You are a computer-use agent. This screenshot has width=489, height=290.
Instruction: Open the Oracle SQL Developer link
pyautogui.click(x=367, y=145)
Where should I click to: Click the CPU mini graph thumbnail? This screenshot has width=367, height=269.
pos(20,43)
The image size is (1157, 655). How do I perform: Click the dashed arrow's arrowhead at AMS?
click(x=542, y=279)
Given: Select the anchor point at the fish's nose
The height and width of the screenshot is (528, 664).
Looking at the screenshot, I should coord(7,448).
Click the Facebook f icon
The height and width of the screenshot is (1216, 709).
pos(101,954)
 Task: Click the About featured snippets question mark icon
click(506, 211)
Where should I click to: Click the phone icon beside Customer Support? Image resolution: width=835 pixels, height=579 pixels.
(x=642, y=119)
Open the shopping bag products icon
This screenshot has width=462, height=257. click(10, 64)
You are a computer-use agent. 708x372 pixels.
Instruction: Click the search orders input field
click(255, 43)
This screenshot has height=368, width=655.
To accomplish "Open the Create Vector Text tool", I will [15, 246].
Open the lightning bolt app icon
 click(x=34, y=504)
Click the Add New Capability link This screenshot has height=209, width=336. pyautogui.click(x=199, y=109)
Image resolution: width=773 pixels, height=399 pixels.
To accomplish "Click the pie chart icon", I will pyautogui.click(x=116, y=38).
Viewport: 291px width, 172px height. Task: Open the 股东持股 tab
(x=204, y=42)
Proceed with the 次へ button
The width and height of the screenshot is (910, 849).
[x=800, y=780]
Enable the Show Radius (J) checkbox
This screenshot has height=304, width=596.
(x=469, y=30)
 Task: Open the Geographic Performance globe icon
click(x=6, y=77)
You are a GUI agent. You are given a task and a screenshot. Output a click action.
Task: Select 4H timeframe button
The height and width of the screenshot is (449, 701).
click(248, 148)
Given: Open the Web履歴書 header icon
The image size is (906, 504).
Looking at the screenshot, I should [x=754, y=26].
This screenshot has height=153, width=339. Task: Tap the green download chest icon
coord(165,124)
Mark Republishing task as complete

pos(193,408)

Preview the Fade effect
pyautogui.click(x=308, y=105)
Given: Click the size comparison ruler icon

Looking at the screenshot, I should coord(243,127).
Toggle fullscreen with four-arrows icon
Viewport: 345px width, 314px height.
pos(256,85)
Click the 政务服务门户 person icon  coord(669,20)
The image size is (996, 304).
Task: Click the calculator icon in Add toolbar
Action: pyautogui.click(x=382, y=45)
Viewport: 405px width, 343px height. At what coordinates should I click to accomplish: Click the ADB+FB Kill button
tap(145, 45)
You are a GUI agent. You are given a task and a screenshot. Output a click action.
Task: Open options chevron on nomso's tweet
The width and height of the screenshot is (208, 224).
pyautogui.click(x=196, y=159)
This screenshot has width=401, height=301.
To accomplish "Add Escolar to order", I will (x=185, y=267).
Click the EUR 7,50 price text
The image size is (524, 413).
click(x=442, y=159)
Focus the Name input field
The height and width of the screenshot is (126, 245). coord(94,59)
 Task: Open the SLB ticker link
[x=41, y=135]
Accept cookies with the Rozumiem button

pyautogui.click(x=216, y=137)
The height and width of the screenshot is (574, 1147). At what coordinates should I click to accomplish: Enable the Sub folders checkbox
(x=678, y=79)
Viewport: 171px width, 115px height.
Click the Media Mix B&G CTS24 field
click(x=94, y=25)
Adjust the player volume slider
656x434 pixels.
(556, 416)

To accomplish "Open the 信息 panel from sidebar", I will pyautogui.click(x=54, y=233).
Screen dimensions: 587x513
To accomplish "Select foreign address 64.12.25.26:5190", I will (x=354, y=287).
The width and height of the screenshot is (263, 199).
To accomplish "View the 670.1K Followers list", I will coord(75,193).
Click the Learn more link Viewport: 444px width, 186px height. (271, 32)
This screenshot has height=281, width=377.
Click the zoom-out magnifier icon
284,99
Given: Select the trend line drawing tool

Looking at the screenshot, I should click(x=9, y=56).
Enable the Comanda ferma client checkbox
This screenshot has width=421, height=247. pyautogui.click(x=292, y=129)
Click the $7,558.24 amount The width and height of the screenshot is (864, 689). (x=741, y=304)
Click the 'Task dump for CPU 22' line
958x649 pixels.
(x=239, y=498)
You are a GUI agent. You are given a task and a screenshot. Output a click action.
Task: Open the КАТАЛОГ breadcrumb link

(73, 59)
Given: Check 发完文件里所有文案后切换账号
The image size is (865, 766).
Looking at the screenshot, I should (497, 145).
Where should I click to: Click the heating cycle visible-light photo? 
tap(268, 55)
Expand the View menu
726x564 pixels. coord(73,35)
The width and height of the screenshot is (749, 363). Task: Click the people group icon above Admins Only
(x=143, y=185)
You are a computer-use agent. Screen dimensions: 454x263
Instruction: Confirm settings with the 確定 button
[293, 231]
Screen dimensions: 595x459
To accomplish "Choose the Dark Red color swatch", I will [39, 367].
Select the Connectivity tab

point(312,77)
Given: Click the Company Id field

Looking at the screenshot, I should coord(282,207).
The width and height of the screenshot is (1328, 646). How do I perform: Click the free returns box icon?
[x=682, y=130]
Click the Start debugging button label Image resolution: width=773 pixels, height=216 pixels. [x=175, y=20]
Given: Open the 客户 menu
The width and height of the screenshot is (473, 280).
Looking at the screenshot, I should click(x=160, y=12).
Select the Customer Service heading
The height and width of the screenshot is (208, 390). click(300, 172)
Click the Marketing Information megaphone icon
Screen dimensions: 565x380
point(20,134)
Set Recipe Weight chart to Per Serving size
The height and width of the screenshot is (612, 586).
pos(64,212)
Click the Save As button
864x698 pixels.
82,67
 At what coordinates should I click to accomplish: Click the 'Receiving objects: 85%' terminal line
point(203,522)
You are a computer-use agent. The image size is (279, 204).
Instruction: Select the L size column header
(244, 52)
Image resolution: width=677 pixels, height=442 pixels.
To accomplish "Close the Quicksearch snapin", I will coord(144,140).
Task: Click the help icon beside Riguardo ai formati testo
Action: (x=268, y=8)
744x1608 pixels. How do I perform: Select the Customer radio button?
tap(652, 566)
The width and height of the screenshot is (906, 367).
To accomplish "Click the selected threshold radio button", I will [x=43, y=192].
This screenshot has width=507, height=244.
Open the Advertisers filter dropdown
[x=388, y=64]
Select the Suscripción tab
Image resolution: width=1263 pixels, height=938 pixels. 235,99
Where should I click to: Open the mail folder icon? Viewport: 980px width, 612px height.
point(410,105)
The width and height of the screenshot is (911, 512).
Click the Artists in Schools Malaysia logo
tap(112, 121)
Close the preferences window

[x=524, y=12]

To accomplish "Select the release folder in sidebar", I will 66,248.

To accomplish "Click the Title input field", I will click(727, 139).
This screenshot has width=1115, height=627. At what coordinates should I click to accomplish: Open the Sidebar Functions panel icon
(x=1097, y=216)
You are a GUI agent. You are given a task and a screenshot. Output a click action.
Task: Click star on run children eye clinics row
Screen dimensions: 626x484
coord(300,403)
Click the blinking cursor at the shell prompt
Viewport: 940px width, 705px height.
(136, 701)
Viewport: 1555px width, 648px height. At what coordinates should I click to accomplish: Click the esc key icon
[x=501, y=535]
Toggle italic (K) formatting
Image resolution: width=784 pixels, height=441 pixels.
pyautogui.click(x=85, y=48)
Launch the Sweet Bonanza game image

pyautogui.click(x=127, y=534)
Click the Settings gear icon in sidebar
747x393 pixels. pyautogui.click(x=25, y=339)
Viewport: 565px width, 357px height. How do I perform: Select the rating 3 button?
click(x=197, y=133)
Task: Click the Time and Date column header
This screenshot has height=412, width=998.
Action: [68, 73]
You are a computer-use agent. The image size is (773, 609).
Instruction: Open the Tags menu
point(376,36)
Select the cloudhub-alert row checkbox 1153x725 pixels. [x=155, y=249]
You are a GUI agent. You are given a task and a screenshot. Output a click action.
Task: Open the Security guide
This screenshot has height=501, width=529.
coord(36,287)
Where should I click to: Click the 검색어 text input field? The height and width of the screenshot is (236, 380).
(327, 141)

○ ○ ○ ○ ○ ○ ○

■ Assigned task ■
From the line containing "Task: Click star" down to the last line of the records above, print every line exactly, with both ends kept.

■ Answer for the task ■
Task: Click star on run children eye clinics row
Screen dimensions: 626x484
coord(300,403)
Click the blinking cursor at the shell prompt
Viewport: 940px width, 705px height.
(136, 701)
Viewport: 1555px width, 648px height. At what coordinates should I click to accomplish: Click the esc key icon
[x=501, y=535]
Toggle italic (K) formatting
Image resolution: width=784 pixels, height=441 pixels.
pyautogui.click(x=85, y=48)
Launch the Sweet Bonanza game image

pyautogui.click(x=127, y=534)
Click the Settings gear icon in sidebar
747x393 pixels. pyautogui.click(x=25, y=339)
Viewport: 565px width, 357px height. How do I perform: Select the rating 3 button?
click(x=197, y=133)
Task: Click the Time and Date column header
This screenshot has height=412, width=998.
Action: [68, 73]
You are a computer-use agent. The image size is (773, 609).
Instruction: Open the Tags menu
point(376,36)
Select the cloudhub-alert row checkbox 1153x725 pixels. [x=155, y=249]
You are a GUI agent. You are given a task and a screenshot. Output a click action.
Task: Open the Security guide
This screenshot has height=501, width=529.
coord(36,287)
Where should I click to: Click the 검색어 text input field? The height and width of the screenshot is (236, 380).
(327, 141)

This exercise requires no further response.